PredictΒΆ

At the heart of this software package for emperical dynamic modeling is the k-nearest neighbors algorithm. In fact, the package uses scikit-learn’s nearest neighbor implementation for efficient calculation of distances and to retrieve the indices of the nearest neighbors. It is a good idea to understand the k-nearest neighbor algorithm before interpreting what this package implements.

For the regression case, we will look at a zoomed in version of trajectories from the lorenz system projected in two-dimenisonal space. The red dots are the actual points that make up the trajectory depicted by the blue line and the green box is the point that we want to forecast. The trajectory is clockwise.

_images/zoom_embedded_lorenz.png

In this section of the Lorenz attractor, we can see that the red points closest to the green box all follow the same trajectory.
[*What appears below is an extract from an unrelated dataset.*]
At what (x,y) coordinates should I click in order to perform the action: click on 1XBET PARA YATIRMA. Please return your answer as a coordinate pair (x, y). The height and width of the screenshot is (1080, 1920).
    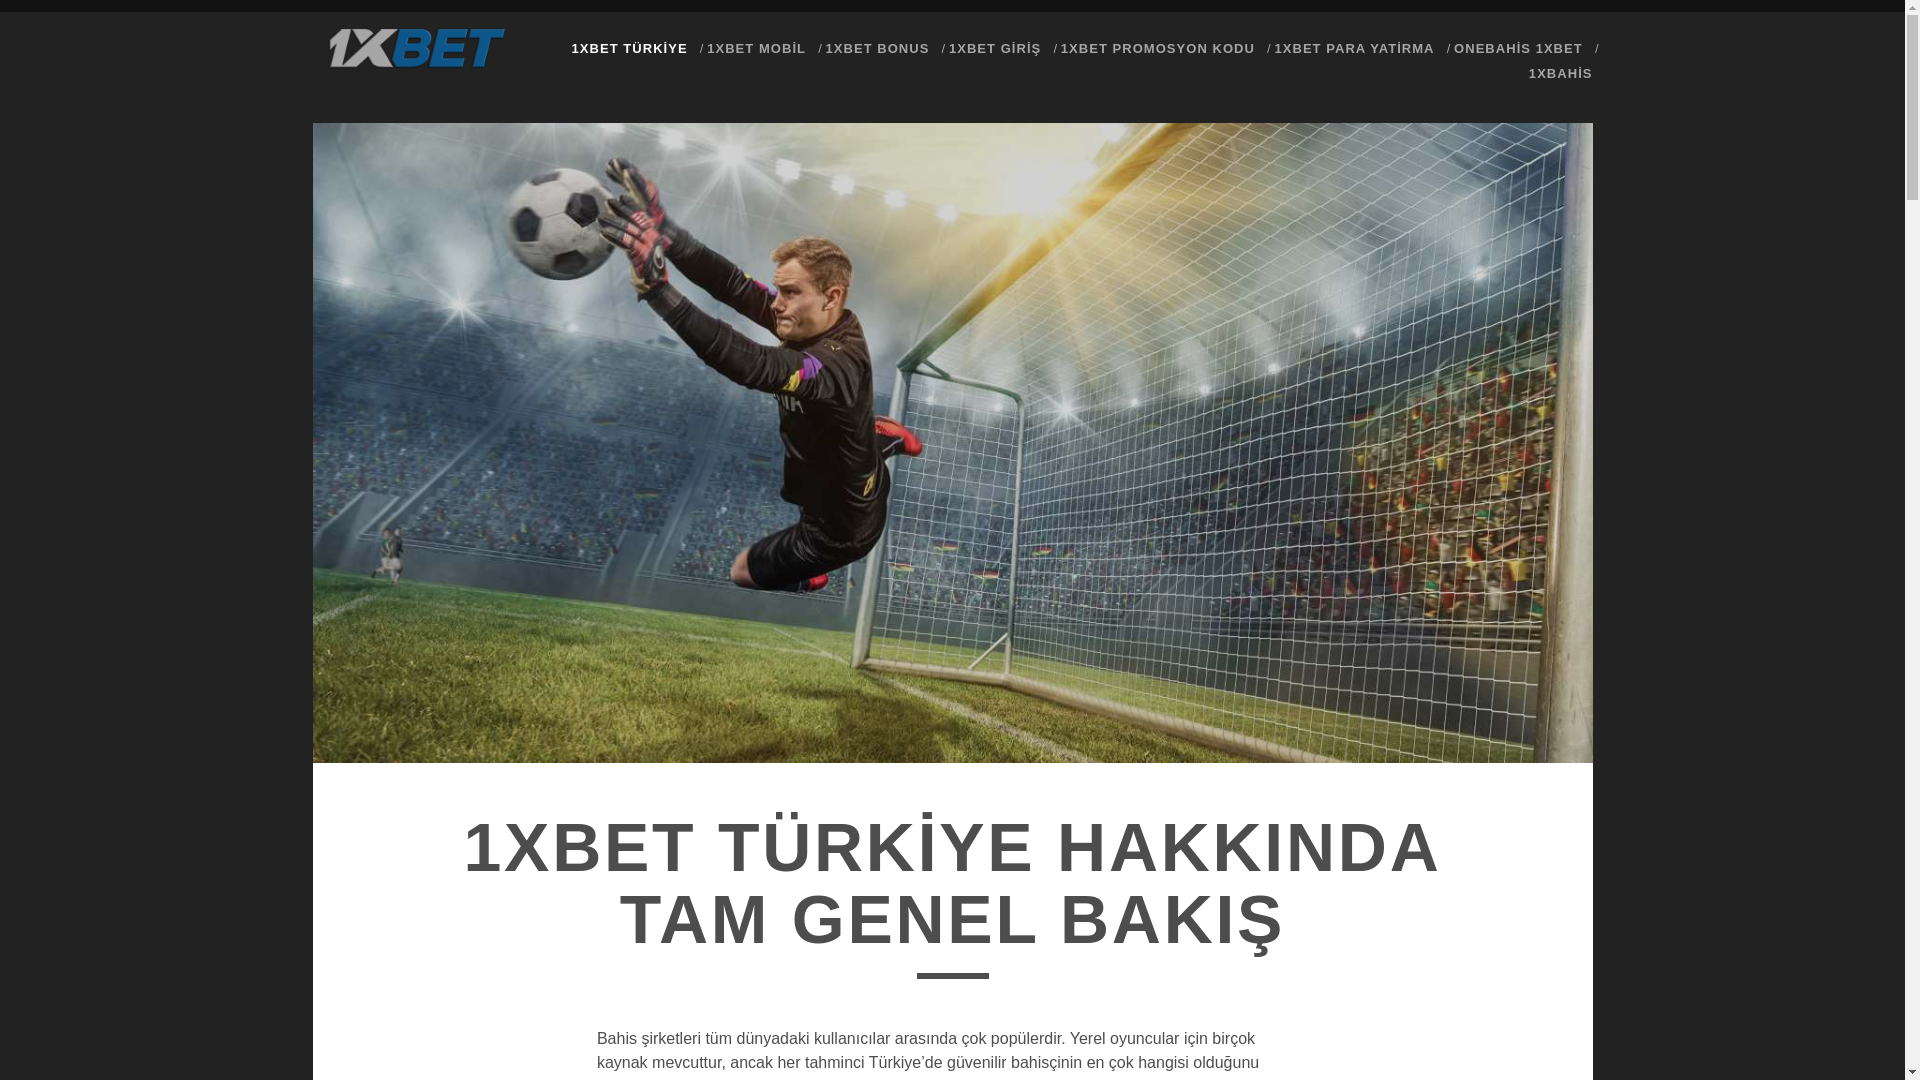
    Looking at the image, I should click on (1354, 49).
If we wanted to forecast this green box, we could grab the closest red point and see where that ends up. We would then say that this is where the green box will end up.

Grabbing more points, however, might prove to be useful since our box lies between a couple of the points. It might be better to average the trajectories of, for example, the three nearest points to make a forecast.

For this case, grabbing more and more near neighbor trajectory points will be detrimental to the forecast as those far away points are providing information from regions of the space that are not useful for projecting the local dynamics of our test, green point.

It is illustrative to see the effects of adding noise to this system as shown in the plot below.

_images/zoom_embedded_lorenz_noise.png

To the extent that noise becomes dominant relative to the local space dynamics, the gain from using only local trajectories goes away and predictability levels off or increases as one grabs more and more neighbor trajectories.